彼女の素顔

INTERVIEW

Vol.18

平川真子

モータースポーツで活躍する
兄と同じDNAを武器に
観客席が熱く盛り上がる
レース展開でファンを魅了

平川真子

カートを始めたのは18歳
兄に負けない勝負強さでアタック



モータースポーツ界隈で「平川亮の妹」として知られ、その一挙手一投足が注目される平川真子選手(以下、真子選手)。平川亮と言えば、ルマン24時間耐久レースの日本人最年少総合優勝保持者であり、スーパーGT、スーパーフォーミュラといった国内外のレースシーンで活躍する現役レーサー。父もラリーを趣味とし、真子選手は幼い頃からレースが身近にあった。


「いやいや、全然そんなことないです。むしろレースに興味がなくて。兄がレーサーだからといって、家ではレースの話をしたりしませんし、カートを始めたのも18歳で普通自動車免許をとってからなんです。」


そう否定しながら、幼少期の体験の中にはカートの思い出がしっかりと残る。


「小学生の頃にカート場に行ったことはありますけど、レンタルカートじゃなくて速いカートに乗せられたんです。スピンはするわで、とんでもない怖いものに乗せられたなと(笑)。二度と乗りたくないと、泣いていた記憶があります。それでも18歳すぎて乗ってみたら、楽しかったんですよね。今思えば多分仕事で忙しかった父が私とのコミュニケーションツールに使っていたんじゃないかな。」


2015年頃には様々な地方選手権に参戦し、レーシングカートを操作する面白さに目覚めるも、真子選手は全く別のスタンスでサーキットに降り立った。
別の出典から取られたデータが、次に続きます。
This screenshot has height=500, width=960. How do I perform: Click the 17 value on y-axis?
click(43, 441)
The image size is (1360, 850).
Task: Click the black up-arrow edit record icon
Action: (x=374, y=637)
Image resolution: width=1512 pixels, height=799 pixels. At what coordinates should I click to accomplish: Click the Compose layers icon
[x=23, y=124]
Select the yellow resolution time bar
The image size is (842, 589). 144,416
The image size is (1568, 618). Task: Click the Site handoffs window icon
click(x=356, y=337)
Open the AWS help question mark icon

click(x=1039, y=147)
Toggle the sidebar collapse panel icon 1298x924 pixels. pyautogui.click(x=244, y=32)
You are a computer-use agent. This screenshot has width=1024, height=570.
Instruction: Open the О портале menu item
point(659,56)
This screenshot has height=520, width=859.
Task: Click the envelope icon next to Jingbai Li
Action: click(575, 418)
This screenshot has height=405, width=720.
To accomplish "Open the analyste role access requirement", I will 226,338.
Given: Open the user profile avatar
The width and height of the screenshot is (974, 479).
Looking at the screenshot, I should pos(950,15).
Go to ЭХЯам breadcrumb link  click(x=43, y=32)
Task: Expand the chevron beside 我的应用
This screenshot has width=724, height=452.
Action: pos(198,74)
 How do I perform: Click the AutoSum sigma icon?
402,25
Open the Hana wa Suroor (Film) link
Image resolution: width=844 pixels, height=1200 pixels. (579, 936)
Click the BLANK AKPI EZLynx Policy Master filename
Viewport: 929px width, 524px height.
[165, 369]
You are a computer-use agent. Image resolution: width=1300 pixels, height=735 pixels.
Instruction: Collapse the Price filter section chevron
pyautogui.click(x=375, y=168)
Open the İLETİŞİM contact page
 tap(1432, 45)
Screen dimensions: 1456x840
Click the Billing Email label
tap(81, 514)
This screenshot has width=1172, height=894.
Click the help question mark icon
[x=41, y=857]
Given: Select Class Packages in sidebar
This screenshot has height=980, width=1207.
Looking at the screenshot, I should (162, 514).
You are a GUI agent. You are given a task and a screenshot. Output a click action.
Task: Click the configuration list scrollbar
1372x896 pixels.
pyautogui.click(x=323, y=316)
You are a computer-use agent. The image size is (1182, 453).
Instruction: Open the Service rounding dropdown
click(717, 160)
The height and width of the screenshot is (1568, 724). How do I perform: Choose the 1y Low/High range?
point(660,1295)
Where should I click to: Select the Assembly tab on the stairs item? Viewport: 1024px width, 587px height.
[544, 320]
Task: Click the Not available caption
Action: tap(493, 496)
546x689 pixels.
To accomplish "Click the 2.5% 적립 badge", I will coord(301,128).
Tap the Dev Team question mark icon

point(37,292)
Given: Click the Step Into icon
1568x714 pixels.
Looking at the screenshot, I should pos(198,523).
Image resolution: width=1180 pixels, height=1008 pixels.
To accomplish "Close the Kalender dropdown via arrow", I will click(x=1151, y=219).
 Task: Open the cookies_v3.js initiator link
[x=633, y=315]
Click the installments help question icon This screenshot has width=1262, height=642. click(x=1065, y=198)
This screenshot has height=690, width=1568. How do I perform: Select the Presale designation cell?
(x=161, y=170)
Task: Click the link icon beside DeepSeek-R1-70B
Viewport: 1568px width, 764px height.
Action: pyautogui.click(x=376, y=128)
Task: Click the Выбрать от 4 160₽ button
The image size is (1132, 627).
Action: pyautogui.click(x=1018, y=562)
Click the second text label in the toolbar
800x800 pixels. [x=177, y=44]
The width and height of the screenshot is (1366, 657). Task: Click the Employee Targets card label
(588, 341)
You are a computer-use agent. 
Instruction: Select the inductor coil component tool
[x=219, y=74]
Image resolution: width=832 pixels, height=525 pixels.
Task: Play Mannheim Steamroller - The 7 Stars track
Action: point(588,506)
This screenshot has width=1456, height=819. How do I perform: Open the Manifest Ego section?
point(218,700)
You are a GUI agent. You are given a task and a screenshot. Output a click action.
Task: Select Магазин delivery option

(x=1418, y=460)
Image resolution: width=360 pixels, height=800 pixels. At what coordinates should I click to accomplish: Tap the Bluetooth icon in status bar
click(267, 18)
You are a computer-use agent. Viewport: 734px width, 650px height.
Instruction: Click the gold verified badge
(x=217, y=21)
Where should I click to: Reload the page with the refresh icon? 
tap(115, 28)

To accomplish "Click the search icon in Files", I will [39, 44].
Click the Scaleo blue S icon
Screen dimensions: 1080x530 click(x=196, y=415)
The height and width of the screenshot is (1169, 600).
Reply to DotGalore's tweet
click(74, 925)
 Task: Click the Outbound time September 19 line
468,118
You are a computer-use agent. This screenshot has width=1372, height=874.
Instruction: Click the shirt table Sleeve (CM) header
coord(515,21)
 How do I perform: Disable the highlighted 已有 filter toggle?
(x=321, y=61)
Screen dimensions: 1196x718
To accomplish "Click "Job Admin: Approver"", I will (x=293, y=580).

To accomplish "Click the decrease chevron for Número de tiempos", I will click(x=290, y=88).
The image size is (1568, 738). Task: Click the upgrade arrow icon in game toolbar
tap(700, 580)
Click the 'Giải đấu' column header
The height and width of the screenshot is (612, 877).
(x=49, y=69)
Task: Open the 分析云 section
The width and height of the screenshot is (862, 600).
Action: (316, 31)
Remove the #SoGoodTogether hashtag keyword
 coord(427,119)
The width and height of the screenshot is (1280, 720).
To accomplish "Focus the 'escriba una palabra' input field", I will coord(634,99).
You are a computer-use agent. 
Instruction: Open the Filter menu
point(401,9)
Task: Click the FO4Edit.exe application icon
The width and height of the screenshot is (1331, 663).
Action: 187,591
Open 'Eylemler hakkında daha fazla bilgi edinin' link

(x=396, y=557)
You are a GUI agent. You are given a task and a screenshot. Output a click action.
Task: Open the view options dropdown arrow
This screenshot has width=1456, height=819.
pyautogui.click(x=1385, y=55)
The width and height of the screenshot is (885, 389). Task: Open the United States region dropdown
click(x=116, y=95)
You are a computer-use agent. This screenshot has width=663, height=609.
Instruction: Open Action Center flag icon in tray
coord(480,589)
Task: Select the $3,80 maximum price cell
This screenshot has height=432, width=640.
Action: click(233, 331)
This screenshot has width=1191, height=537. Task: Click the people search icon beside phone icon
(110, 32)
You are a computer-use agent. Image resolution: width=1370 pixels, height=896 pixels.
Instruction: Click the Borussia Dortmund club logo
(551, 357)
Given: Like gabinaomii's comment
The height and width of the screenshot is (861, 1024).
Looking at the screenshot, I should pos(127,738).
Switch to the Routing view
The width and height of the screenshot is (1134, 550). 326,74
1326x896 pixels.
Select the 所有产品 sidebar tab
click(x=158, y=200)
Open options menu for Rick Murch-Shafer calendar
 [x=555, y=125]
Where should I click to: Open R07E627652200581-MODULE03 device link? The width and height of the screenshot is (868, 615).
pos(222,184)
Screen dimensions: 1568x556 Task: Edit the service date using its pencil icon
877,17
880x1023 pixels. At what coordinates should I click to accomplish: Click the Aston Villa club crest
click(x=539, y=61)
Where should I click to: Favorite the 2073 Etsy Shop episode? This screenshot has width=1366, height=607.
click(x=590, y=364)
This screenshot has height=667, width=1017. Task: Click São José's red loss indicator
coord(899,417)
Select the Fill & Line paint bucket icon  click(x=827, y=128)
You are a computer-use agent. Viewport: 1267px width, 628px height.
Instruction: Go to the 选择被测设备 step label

「兄のレースクイーンをしばらく経験しました。そのときに、亮ができるなら私にだってできるかなと思ってしまったんです。そこから四輪にちょっとハマったんですが、手に職もつけたいなと思ってレースは一回辞めました。ひとりでも生きていけるようにしないとな、と。」





ラリー競技でその名を広めながら
KYOJO CUPへ再チャレンジ





レースの道で生きるのは非現実的だと考えたのか、それは本人のみぞ知るところだが、真子選手はレースを離れた。そして専門学校に通って看護師と美容師の資格を取得すると、真子選手は再びモータースポーツ界へと舞い戻る。復帰の場に選んだのは、ラリー競技だった。


「父が、サーキットで走った後ラリーの面白さに目覚めたと聞いて、サーキットとは違う面白さがあるのかなと私もラリーに興味を持つようになりました。それで父が乗っていたトヨタ86を譲り受けて、今はラリーの大会にも参戦しています。」


2021年、真子選手は全日本ラリー選手権で活躍する奴田原文雄選手主催の「ヌタハララリースクール」に参加。2022年には新城で開催された全日本ラリー選手権にJN3クラスで初参戦する。結果は8位だったが、完走できたことに大きな手応えを得た。


「いろいろ落ち着いたタイミングで、オーガナイザーの関谷正徳さんに『またKYOJO CUPに出てみないか』とお声かけいただいたんです。実は2018年にも参戦していてVITAには乗ったことがあって。久しぶりに乗りましたが、当時とはマシンの性能が上がってタイヤも変わり、限界スピードが高くグリップ力も違ったり、走りながらそうした進化を感じるのが楽しいです。例えば富士スピードウェイに100Rというコーナーがあるんですが、以前はアクセル全開では行けなかったのに乗ってみたら『これイケるかも!』と。実際、全開で走ることができてレースの面白さを実感しました。」


2018年以来のKYOJO CUP参戦だが、余裕が感じられるのも平川ファミリーのDNAによるところか。2024年5月の第一戦では28台中、予選決勝とも4位と、まずまずの滑り出しとなった。




ドライビングスキルを磨き
目指すはシリーズチャンピオン





レースクイーン時代の真子選手を覚えているファンも多く、富士スピードウェイに戻ってくると、「真子ちゃん、レーサーになったんだね!」と声をかけられることも増えたそうだ。そんな真子選手を、トヨタ自動車・豊田章男会長のプライベートチーム「ルーキーレーシング」がスポンサードする。


「注目していただいているので、KYOJO CUPではシリーズチャンピオンを取りたいと思っています。あとは見てくださるみなさんが『わ!』と盛り上がるような、熱いレースができたらなと思っています。」


スポンサーもベネフィットが得られ、なおかつ観戦客にはエンターテインメントとしてのモータースポーツの醍醐味を伝えたいとの思いも抱く真子選手に、プロのレーシングドライバーとして生きる気概を見た。サーキットとラリーの違いは、見える相手との戦いと見えない相手の戦いだと、真子選手。どのカテゴリーでも戦えるスキルを磨き、モータースポーツ界での活躍の場をどんどん切り拓いていく。